### Work to complete
Throughout the material, some lines may have the word "новые". Count them and give the number only.

═══ Material to process ═══

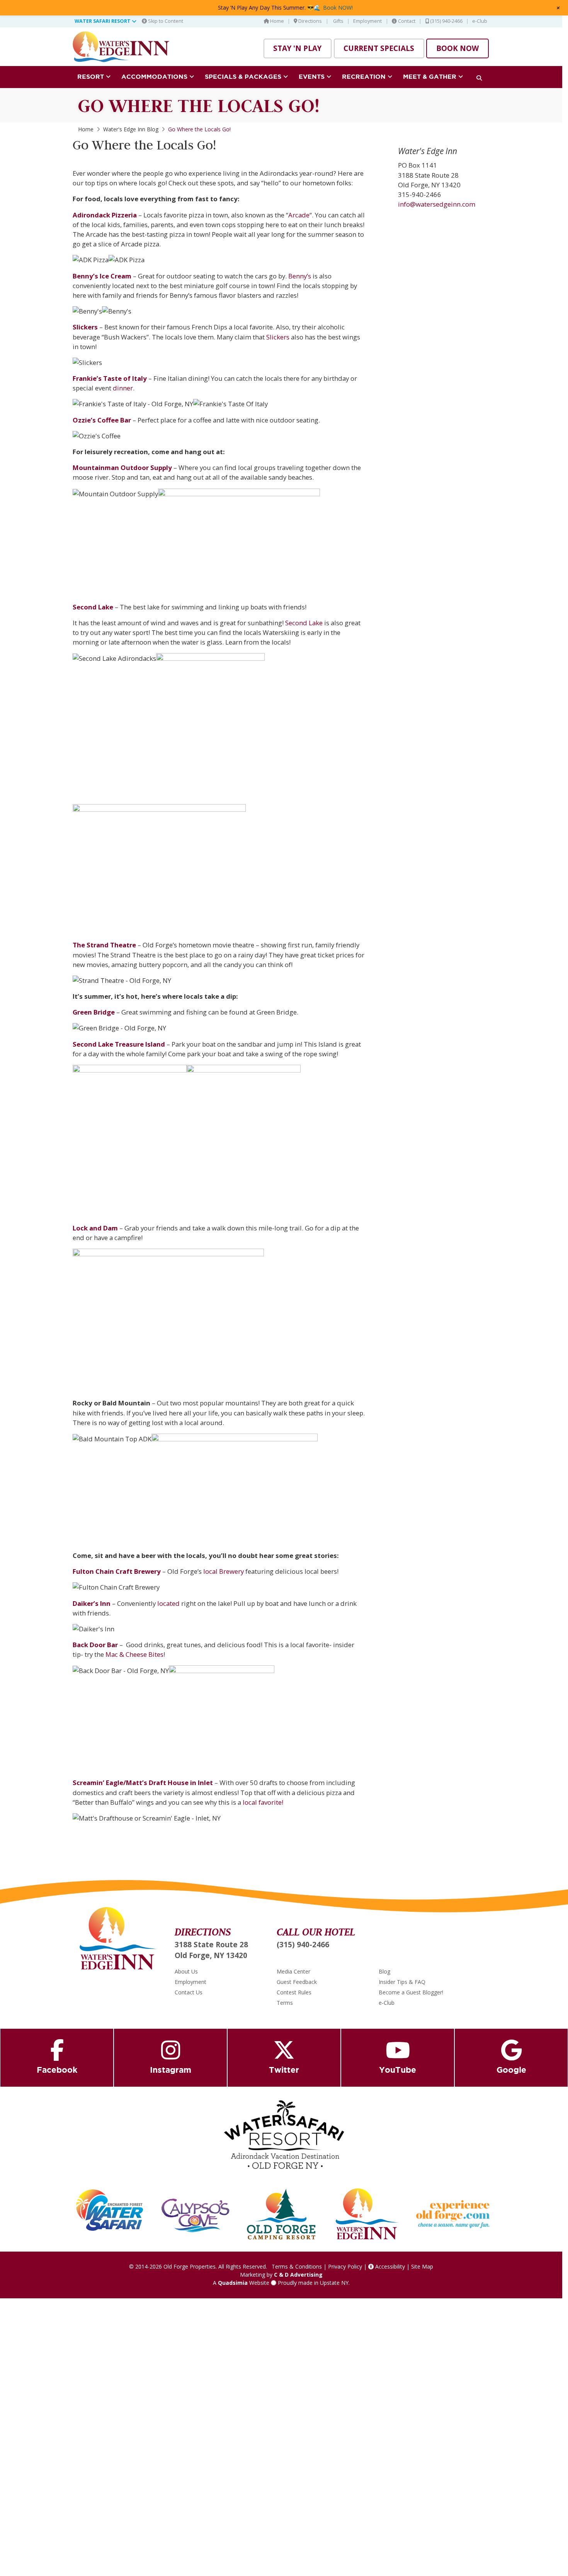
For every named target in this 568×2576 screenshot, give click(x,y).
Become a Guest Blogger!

═══
═══ Material to process ═══

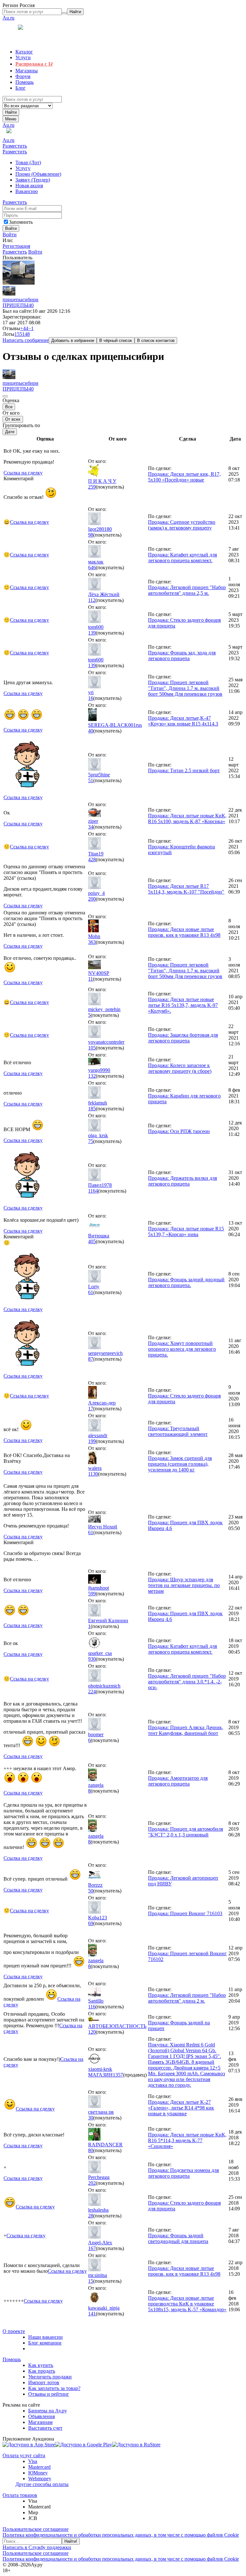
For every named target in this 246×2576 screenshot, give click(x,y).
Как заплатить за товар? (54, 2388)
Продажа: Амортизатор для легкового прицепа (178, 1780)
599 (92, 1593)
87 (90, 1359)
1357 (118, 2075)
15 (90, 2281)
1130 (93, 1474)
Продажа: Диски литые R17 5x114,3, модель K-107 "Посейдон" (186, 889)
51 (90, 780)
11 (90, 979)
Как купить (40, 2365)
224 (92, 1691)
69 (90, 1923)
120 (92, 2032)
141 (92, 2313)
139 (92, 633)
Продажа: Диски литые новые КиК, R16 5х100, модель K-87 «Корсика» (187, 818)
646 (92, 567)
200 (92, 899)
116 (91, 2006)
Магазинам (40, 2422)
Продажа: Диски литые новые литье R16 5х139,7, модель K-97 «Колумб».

═══

### Output below
2